You don’t have to wait until Friday; join whenever you want and you can see what the community is talking about.
” If you need confidentiality, integrity, or authenticity, you need cryptography.”
Hashing comes to mind.
Hashing in and of itself doesn’t validate authenticity, because you have no particular guarantee that someone didn’t also alter the hash.
Hashing is, however, the basis for HMAC, which can guarantee authenticity because no one can replace the MAC without knowing the “key” (effectively the shared secret that is added to the hash to make it an HMAC).
Hashing is a one-way algorithm. Encryption is a two-way algorithm. One-way algorithms are useful for authentication, while Two-way algorithms are useful for communication.

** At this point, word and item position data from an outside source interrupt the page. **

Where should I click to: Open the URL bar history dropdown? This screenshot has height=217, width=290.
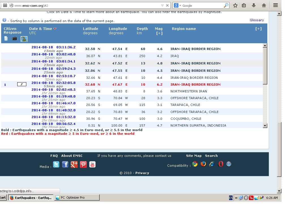tap(162, 5)
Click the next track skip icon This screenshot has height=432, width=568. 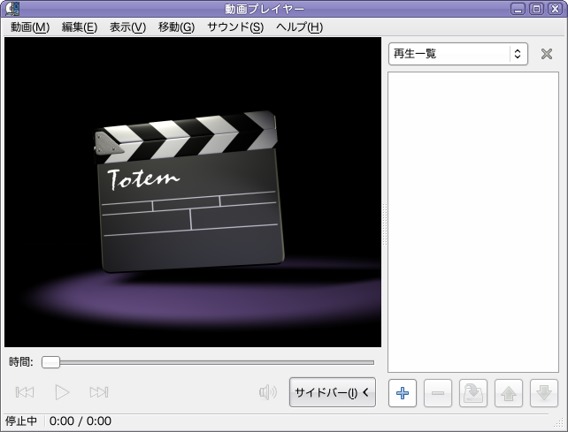tap(99, 392)
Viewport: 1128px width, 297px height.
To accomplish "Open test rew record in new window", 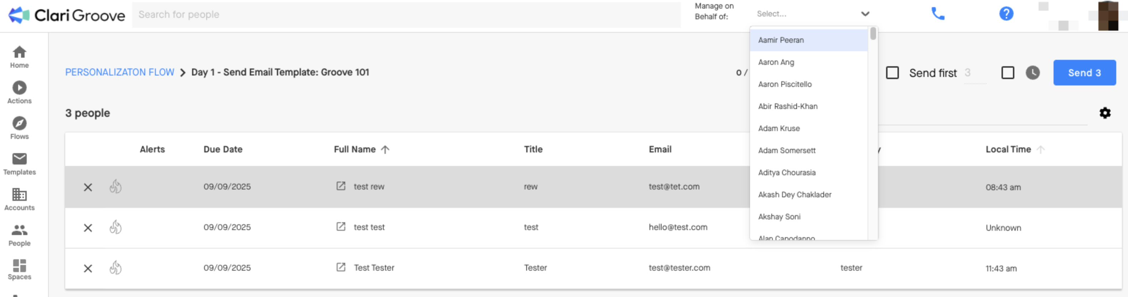I will [341, 186].
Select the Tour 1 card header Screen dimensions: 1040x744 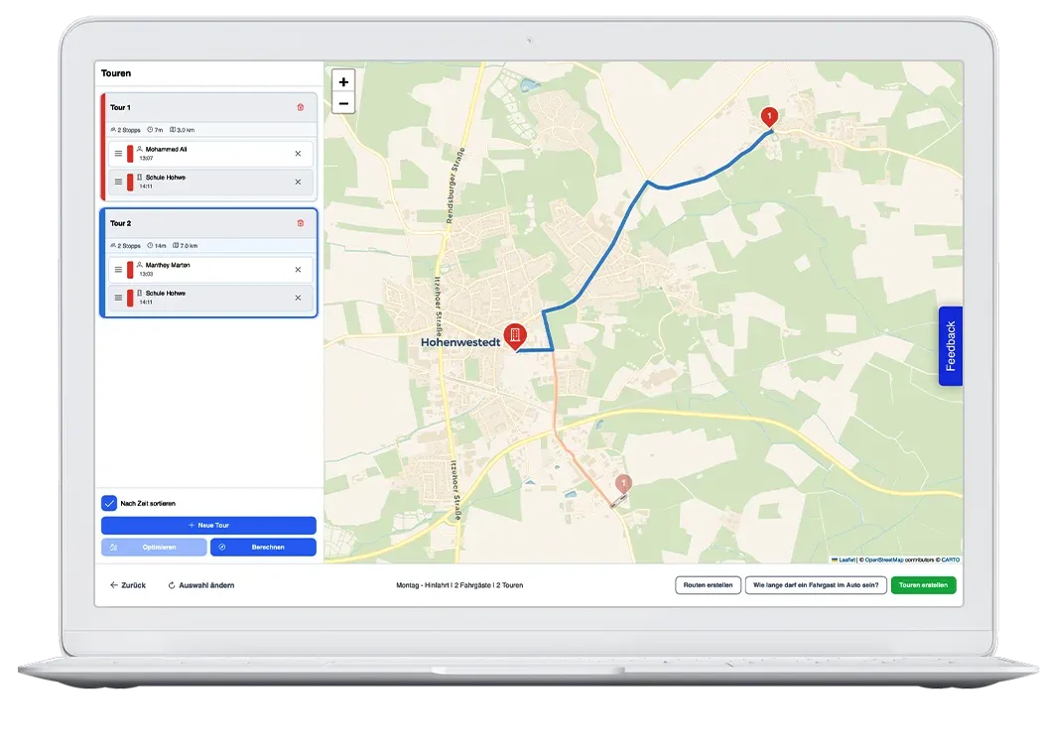click(x=198, y=107)
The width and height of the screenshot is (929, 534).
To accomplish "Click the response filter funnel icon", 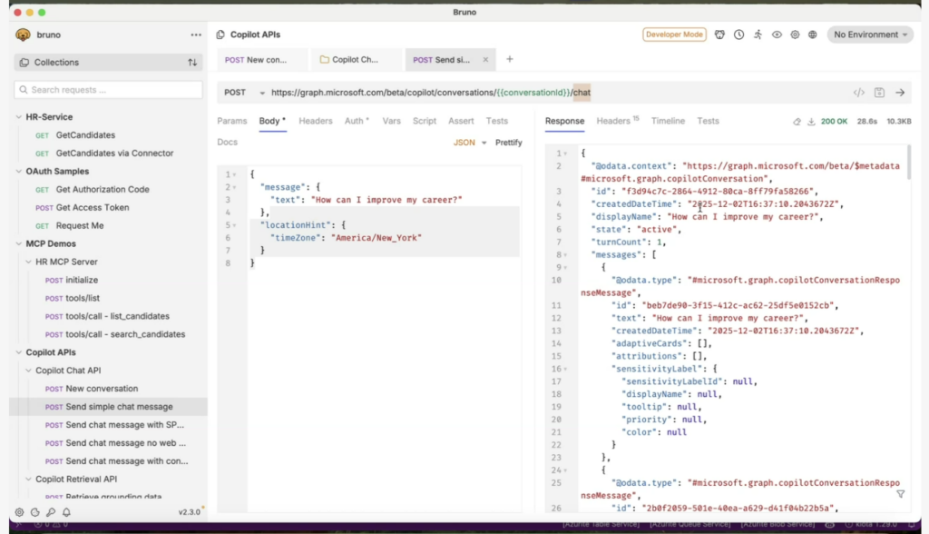I will tap(900, 494).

Film at 11…
I like to say, “you can’t turn guacamole back into avocados.”
Well, unless you rot it down to fertilise your avacado plant ;)
simple, show me a arduino or digispark encrypted disk
one folder for writing one for receiving
This is doable, though it would be quite slow. The first iterations of Orthrus were done with SPI SD card I/O and Arduino-class controllers. It worked, but was too slow for the intended use case.
Looks neat. What are some example use cases for this?
Use cases for cryptography? I’m not sure I understand the question.
Oh, did you mean use cases for Orthrus?
I actually designed it specifically for my day job.
There’s a bunch of discussion about this in the comments of the Hackaday article that was written about it when it was up for the Hackaday prize: https://hackaday.com/2017/05/08/hackaday-prize-entry-secure-storage-on-sd-cards/
It’s so refreshing to see “crypto” being used properly these days. I think everyone with computing, mathematics, or linguistics expertise has given their cringing muscles a helluva workout over the last few years.
To be fair, cryptography underlies things like blockchain. You couldn’t have BC without asymmetric cryptographic systems (at least, not in any way comparable to what people usually mean).
But, yeah, words have meanings.
@nsayer: One of the best quotes about crypto I’ve ever heard:
Cryptography is a machine that turns the privacy problem into a key management/distribution problem.
(Overheard during a talk on Threema, a private messaging platform, and probably misquoted…but you get the point.)
Well, PKI has been a revolution in key management, but the downside is that it has just reduced the problem to correctly deciding where to delegate trust (as opposed to having to solve the trust question with *every* key).
Overriding everything is the overarching problem at the heart of all security: correct threat modeling.
You don’t have to outrun the bear. You just have to outrun one person who is also running from the bear.